Founders also need to understand the extra costs in time and money that come with running these businesses and to model accordingly; otherwise, projections are off and valuations are off and you’re potentially facing a down round later in time.

TC: You were able to return money to investors in January, after Juul distributed a special dividend. Is that your biggest exit to date?

EP: That was a big one, but we’ve had other big exits out of [an earlier] pair of funds through [several investments in Canadian companies], including [medical marijuana company] Aphria [which went public last October] and Canopy Growth [which went public in 2014, is Canada’s second-largest grower and is currently valued at roughly $15 billion]. Canada is a very different market. You can order cannabis from the government and it will arrive in the postal mail. It’s very top-down unlike in the U.S., where the market is very bottom-up and state by state.
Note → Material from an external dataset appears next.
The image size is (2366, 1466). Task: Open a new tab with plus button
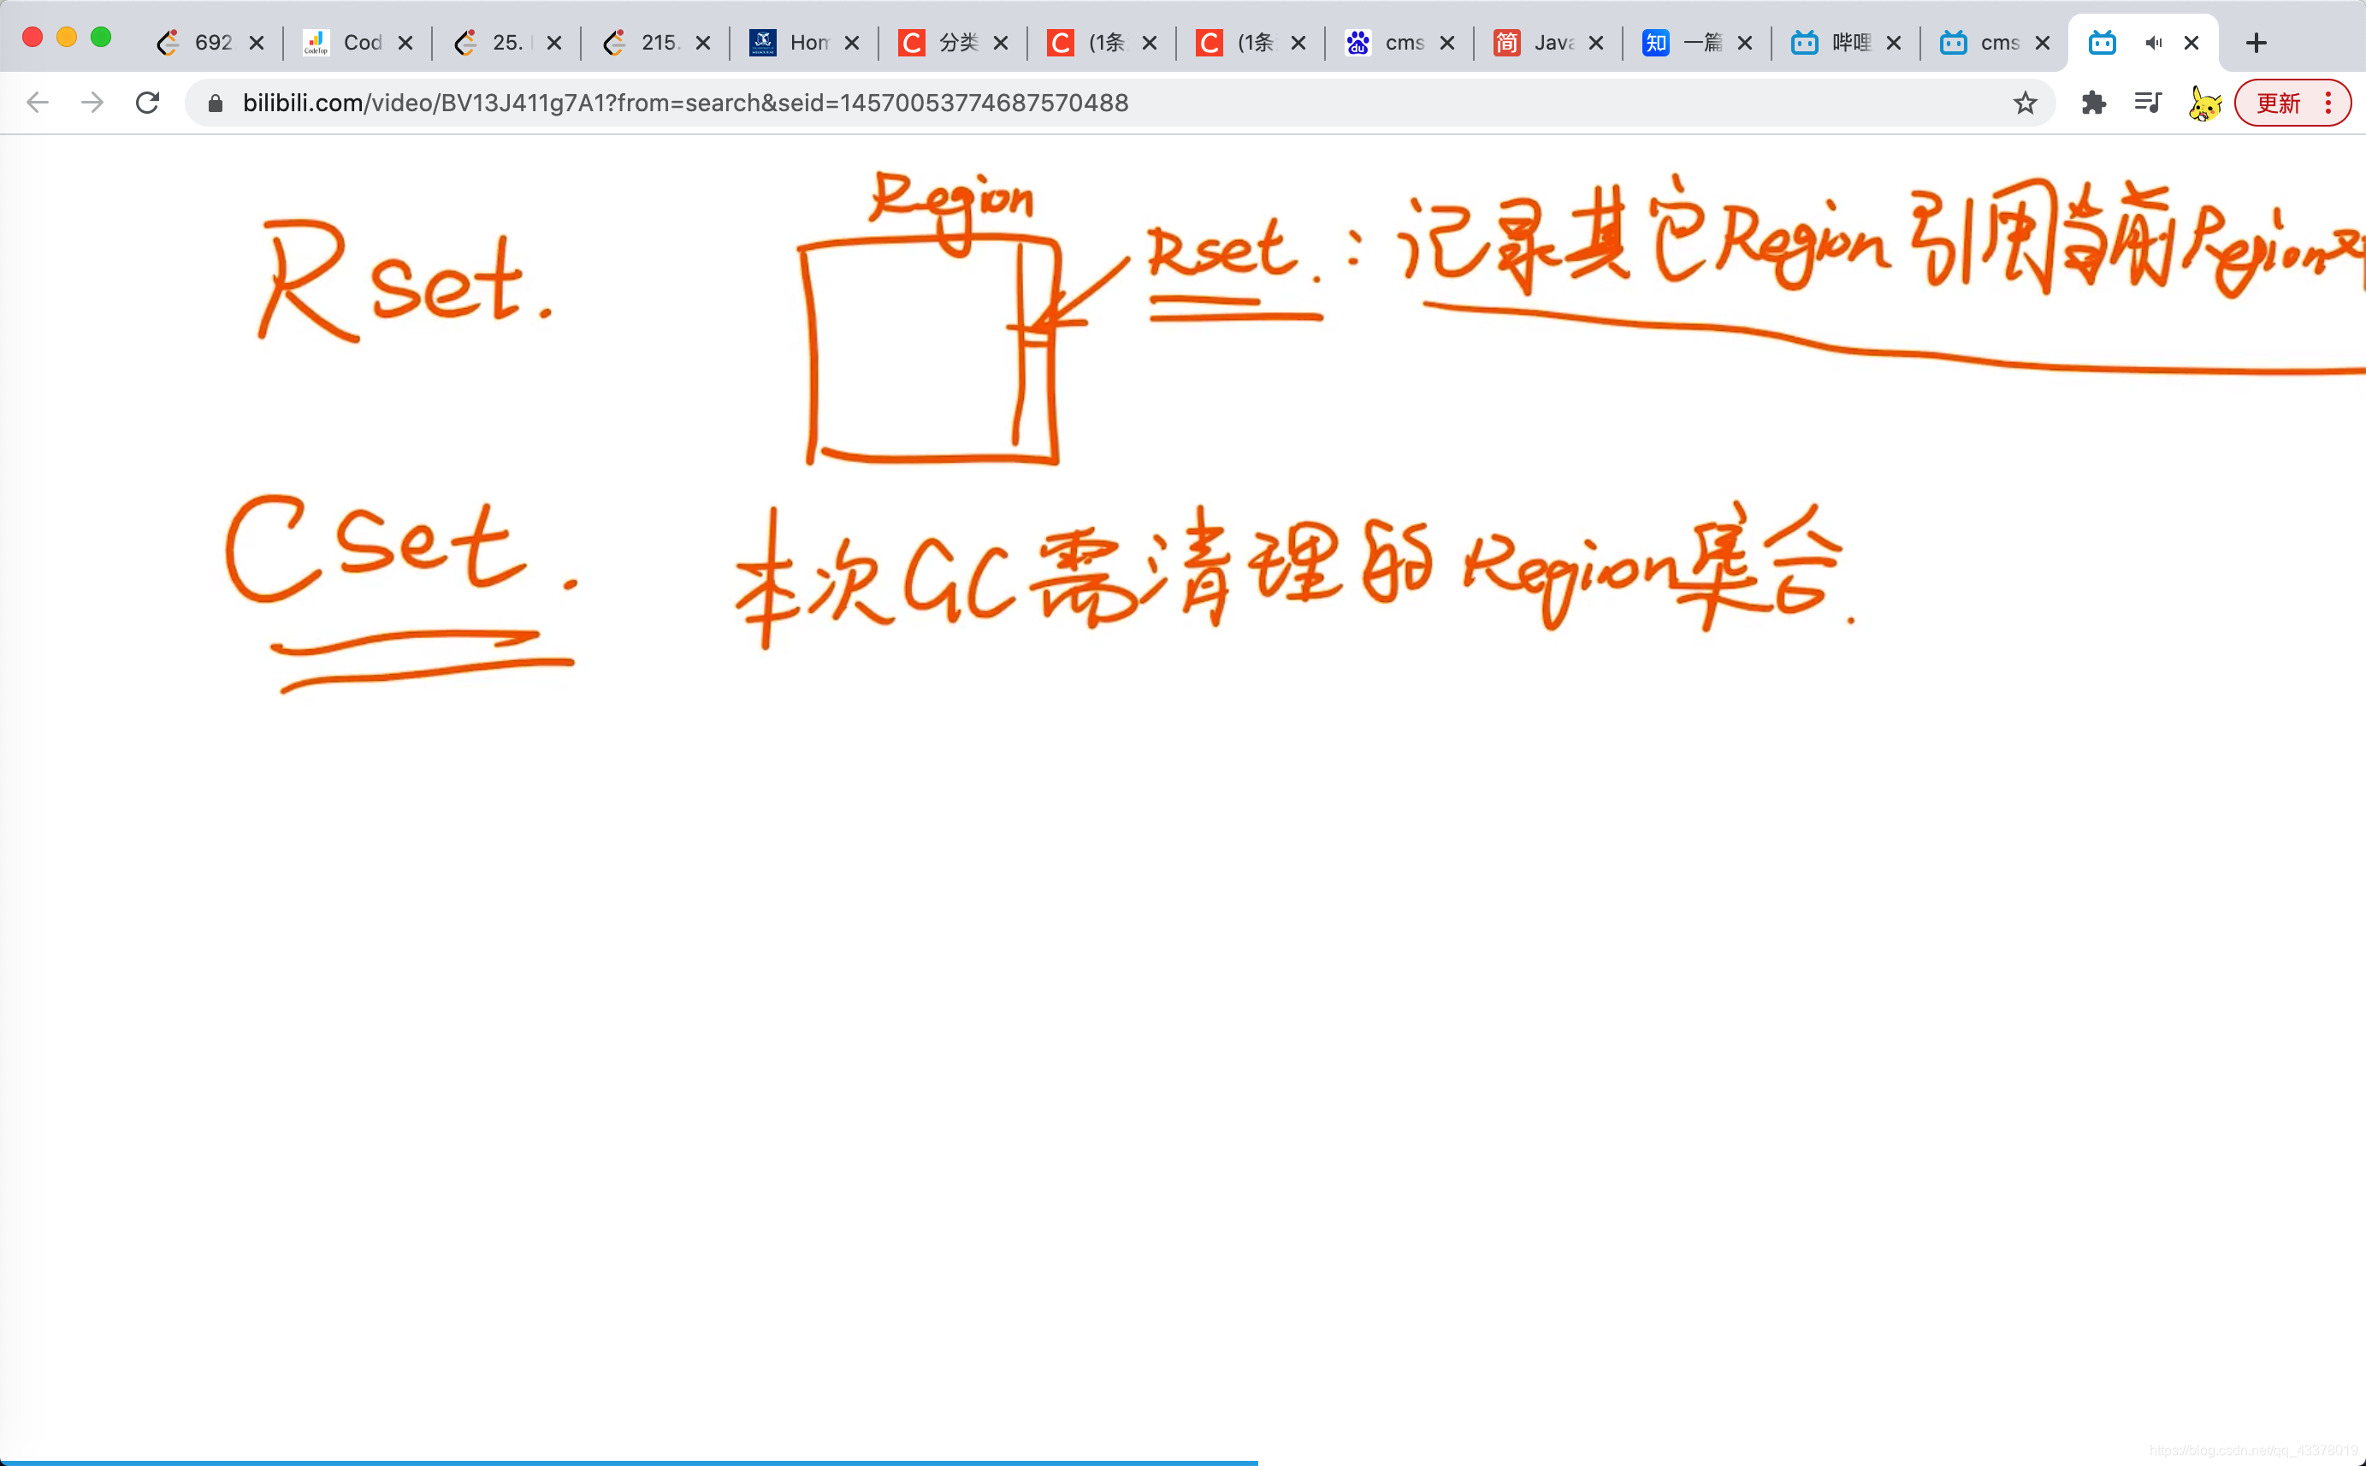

There’s a lot of investment going on [across U.S. and Canada]. It’s very permeable at this point. I was in Toronto last week, and licensed producers there want to invest more in California. We’re meanwhile looking at Latin America and Europe.
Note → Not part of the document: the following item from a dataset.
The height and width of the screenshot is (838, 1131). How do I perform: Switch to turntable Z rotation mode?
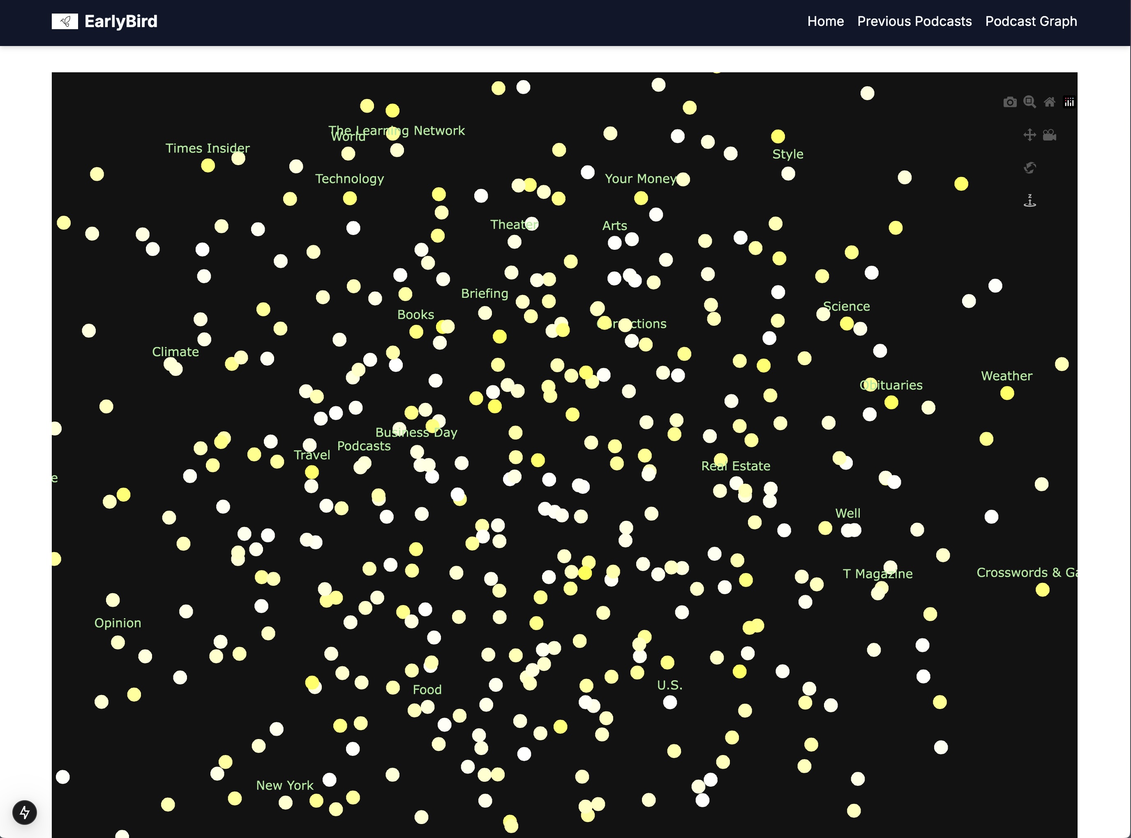click(1030, 201)
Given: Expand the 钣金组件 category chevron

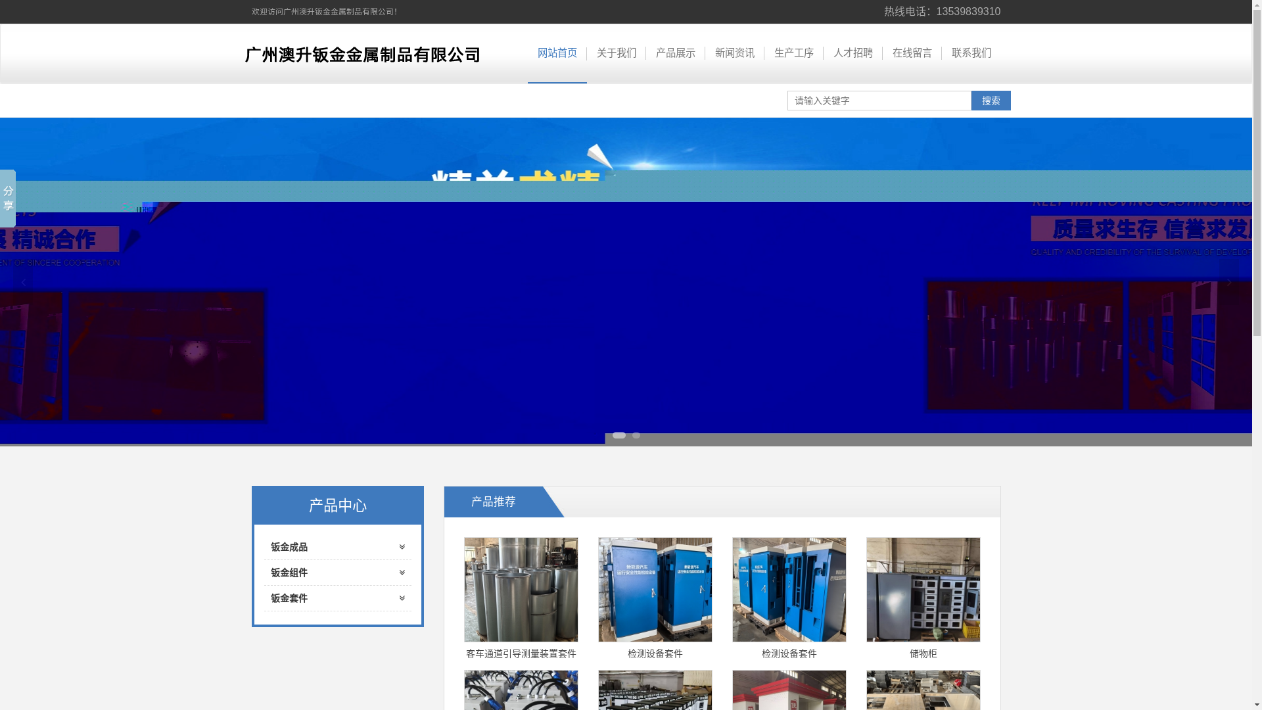Looking at the screenshot, I should pos(402,573).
TC: That’s interesting. Where in Latin America and why?

EP: The cost to produce cannabis in Colombia is extremely low. Cannabis grows on a 12-hour cycle very well and the equator runs through the country’s southern sector [making its warm climate conducive to the plant’s growth]. Local companies can export the products at a lower cost than in Canada and Europe. [Operators there] also have distribution relationships with European markets [that are buying medical marijuana].

Mexico is also expected to roll out its medical program in the fourth quarter of this year, which is exciting.

TC: Obviously these places have been home to drug cartels for years. Do you worry that these same organizations will take an interest in what’s being built legally in their backyards?

EP: We’ve gotten comfortable with both places. I think the cartels have begun to pivot to other places like meth. I also don’t think it’s worth it to the cartels to get involved with legal government channels. And the groups that we focus on are themselves focused on medical cannabis and distribution to other medical touch points globally [and not the same places into which cartels are trying to move goods].

TC: I’ve read that Poseidon is trying to raise a new, $75 million fund. How far along are you?

EP: We have capital commitments for half the fund and hope to close it this summer. We want to be able to deploy [more capital] before legalization is [more widespread] and we have to compete with bigger funds.

TC: What is your pacing like? Relatedly, how fast do you have to move on these investments, or do you have all the time in the world right now?

EP: We expect to invest this new fund in 15 companies over two years. We’ve funded five startups with it since November, but we were in diligence on one of those for months. I’d say the average deal takes 60 to 90 days to pull together right now. We start our own diligence before the company is considering a Series A, which is where we invest. We want to help structure the round, to lead it, to have a board seat — to demonstrate our value add.

TC: Are you seeing many, or any, particularly frothy deals?

EP: Valuations are not going crazy, but the more popular a deal gets, the harder it becomes, as with any investment. We’re wrestling over a term sheet right now because other groups got a look at it and want us to lead it, but we’re also getting negotiated against a little bit.

TC: Any parting words for investors who want to jump into the industry? Any advice?

EP: I’d say to go to events and walk the floor to see who and what stands out.

I went to MJBizCon [the Marijuana Business Conference and Expo] that happens annually every winter. The first few years that we went, there were a few hundred schlubby guys walking the floor. The year before last, there were 3,000 people in attendance, looking a lot less schlubby. Last year, I think there were 27,000 people, which I took as an indicator that there’s some interest in this space. [Laughs.]